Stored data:
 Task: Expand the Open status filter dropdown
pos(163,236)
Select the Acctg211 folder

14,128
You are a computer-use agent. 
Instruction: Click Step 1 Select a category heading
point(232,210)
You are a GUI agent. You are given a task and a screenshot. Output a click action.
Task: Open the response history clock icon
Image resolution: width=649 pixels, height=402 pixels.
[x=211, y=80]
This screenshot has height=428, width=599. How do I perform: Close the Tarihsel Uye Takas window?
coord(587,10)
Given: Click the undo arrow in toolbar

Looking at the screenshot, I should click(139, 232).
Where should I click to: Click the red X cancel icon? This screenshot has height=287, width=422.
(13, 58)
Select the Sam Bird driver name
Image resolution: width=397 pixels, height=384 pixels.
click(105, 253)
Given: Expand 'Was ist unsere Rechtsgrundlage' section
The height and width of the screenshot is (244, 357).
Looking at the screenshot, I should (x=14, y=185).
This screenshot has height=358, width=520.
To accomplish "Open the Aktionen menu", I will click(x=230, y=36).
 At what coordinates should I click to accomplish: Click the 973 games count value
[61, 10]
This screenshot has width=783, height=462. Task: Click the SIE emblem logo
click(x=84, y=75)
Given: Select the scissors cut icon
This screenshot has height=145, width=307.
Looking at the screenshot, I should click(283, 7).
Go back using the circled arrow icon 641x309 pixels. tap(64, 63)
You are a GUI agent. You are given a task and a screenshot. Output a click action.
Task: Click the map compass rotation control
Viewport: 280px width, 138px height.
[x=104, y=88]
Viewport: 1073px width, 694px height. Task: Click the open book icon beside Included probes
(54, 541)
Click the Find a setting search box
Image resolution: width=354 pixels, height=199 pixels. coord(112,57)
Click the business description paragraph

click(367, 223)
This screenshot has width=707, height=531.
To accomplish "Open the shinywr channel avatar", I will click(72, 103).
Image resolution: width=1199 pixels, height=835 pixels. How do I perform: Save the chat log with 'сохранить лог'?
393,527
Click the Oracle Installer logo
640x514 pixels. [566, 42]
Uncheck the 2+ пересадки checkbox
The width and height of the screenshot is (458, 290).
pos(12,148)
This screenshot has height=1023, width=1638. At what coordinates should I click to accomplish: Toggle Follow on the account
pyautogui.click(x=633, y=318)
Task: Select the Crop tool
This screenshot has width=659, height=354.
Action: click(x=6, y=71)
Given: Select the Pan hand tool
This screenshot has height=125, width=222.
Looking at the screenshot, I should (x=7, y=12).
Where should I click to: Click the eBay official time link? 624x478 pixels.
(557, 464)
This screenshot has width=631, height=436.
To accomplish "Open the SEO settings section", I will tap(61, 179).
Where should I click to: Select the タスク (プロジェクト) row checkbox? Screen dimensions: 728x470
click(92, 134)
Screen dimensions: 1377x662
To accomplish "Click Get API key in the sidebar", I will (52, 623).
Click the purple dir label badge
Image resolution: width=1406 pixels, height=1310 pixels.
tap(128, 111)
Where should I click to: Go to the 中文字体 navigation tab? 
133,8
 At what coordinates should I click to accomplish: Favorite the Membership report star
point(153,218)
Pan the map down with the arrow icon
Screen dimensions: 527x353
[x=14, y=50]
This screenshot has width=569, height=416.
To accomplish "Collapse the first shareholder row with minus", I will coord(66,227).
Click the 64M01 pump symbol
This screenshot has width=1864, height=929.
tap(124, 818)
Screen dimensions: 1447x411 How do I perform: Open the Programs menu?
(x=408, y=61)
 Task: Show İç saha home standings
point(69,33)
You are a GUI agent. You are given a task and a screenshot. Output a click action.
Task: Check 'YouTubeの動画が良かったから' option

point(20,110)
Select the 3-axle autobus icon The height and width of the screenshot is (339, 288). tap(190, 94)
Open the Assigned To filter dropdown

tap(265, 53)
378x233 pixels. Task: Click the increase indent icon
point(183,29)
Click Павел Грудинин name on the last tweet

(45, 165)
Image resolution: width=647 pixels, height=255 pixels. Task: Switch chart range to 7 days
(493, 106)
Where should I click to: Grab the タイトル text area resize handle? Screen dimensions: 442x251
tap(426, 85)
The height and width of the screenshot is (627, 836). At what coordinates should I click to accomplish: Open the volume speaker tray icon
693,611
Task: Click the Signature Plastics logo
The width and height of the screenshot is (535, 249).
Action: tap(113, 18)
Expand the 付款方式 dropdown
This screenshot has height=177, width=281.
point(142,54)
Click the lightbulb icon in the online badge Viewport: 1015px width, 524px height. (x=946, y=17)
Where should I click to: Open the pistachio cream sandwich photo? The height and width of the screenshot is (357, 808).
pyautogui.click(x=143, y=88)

TASK INSTRUCTIONS:
All of the data above should be reproduced exactly, with nothing missing.

REPLY:
 Task: Expand the Open status filter dropdown
pos(163,236)
Select the Acctg211 folder

14,128
You are a computer-use agent. 
Instruction: Click Step 1 Select a category heading
point(232,210)
You are a GUI agent. You are given a task and a screenshot. Output a click action.
Task: Open the response history clock icon
Image resolution: width=649 pixels, height=402 pixels.
[x=211, y=80]
This screenshot has height=428, width=599. How do I perform: Close the Tarihsel Uye Takas window?
coord(587,10)
Given: Click the undo arrow in toolbar

Looking at the screenshot, I should click(139, 232).
Where should I click to: Click the red X cancel icon? This screenshot has height=287, width=422.
(13, 58)
Select the Sam Bird driver name
Image resolution: width=397 pixels, height=384 pixels.
click(105, 253)
Given: Expand 'Was ist unsere Rechtsgrundlage' section
The height and width of the screenshot is (244, 357).
Looking at the screenshot, I should (x=14, y=185).
This screenshot has height=358, width=520.
To accomplish "Open the Aktionen menu", I will click(x=230, y=36).
 At what coordinates should I click to accomplish: Click the 973 games count value
[61, 10]
This screenshot has width=783, height=462. Task: Click the SIE emblem logo
click(x=84, y=75)
Given: Select the scissors cut icon
This screenshot has height=145, width=307.
Looking at the screenshot, I should click(283, 7).
Go back using the circled arrow icon 641x309 pixels. tap(64, 63)
You are a GUI agent. You are given a task and a screenshot. Output a click action.
Task: Click the map compass rotation control
Viewport: 280px width, 138px height.
[x=104, y=88]
Viewport: 1073px width, 694px height. Task: Click the open book icon beside Included probes
(54, 541)
Click the Find a setting search box
Image resolution: width=354 pixels, height=199 pixels. coord(112,57)
Click the business description paragraph

click(367, 223)
This screenshot has width=707, height=531.
To accomplish "Open the shinywr channel avatar", I will click(72, 103).
Image resolution: width=1199 pixels, height=835 pixels. How do I perform: Save the chat log with 'сохранить лог'?
393,527
Click the Oracle Installer logo
640x514 pixels. [566, 42]
Uncheck the 2+ пересадки checkbox
The width and height of the screenshot is (458, 290).
pos(12,148)
This screenshot has height=1023, width=1638. At what coordinates should I click to accomplish: Toggle Follow on the account
pyautogui.click(x=633, y=318)
Task: Select the Crop tool
This screenshot has width=659, height=354.
Action: click(x=6, y=71)
Given: Select the Pan hand tool
This screenshot has height=125, width=222.
Looking at the screenshot, I should (x=7, y=12).
Where should I click to: Click the eBay official time link? 624x478 pixels.
(557, 464)
This screenshot has width=631, height=436.
To accomplish "Open the SEO settings section", I will tap(61, 179).
Where should I click to: Select the タスク (プロジェクト) row checkbox? Screen dimensions: 728x470
click(92, 134)
Screen dimensions: 1377x662
To accomplish "Click Get API key in the sidebar", I will (52, 623).
Click the purple dir label badge
Image resolution: width=1406 pixels, height=1310 pixels.
tap(128, 111)
Where should I click to: Go to the 中文字体 navigation tab? 
133,8
 At what coordinates should I click to accomplish: Favorite the Membership report star
point(153,218)
Pan the map down with the arrow icon
Screen dimensions: 527x353
[x=14, y=50]
This screenshot has width=569, height=416.
To accomplish "Collapse the first shareholder row with minus", I will coord(66,227).
Click the 64M01 pump symbol
This screenshot has width=1864, height=929.
tap(124, 818)
Screen dimensions: 1447x411 How do I perform: Open the Programs menu?
(x=408, y=61)
 Task: Show İç saha home standings
point(69,33)
You are a GUI agent. You are given a task and a screenshot. Output a click action.
Task: Check 'YouTubeの動画が良かったから' option

point(20,110)
Select the 3-axle autobus icon The height and width of the screenshot is (339, 288). tap(190, 94)
Open the Assigned To filter dropdown

tap(265, 53)
378x233 pixels. Task: Click the increase indent icon
point(183,29)
Click Павел Грудинин name on the last tweet

(45, 165)
Image resolution: width=647 pixels, height=255 pixels. Task: Switch chart range to 7 days
(493, 106)
Where should I click to: Grab the タイトル text area resize handle? Screen dimensions: 442x251
tap(426, 85)
The height and width of the screenshot is (627, 836). At what coordinates should I click to accomplish: Open the volume speaker tray icon
693,611
Task: Click the Signature Plastics logo
The width and height of the screenshot is (535, 249).
Action: tap(113, 18)
Expand the 付款方式 dropdown
This screenshot has height=177, width=281.
point(142,54)
Click the lightbulb icon in the online badge Viewport: 1015px width, 524px height. (x=946, y=17)
Where should I click to: Open the pistachio cream sandwich photo? The height and width of the screenshot is (357, 808).
pyautogui.click(x=143, y=88)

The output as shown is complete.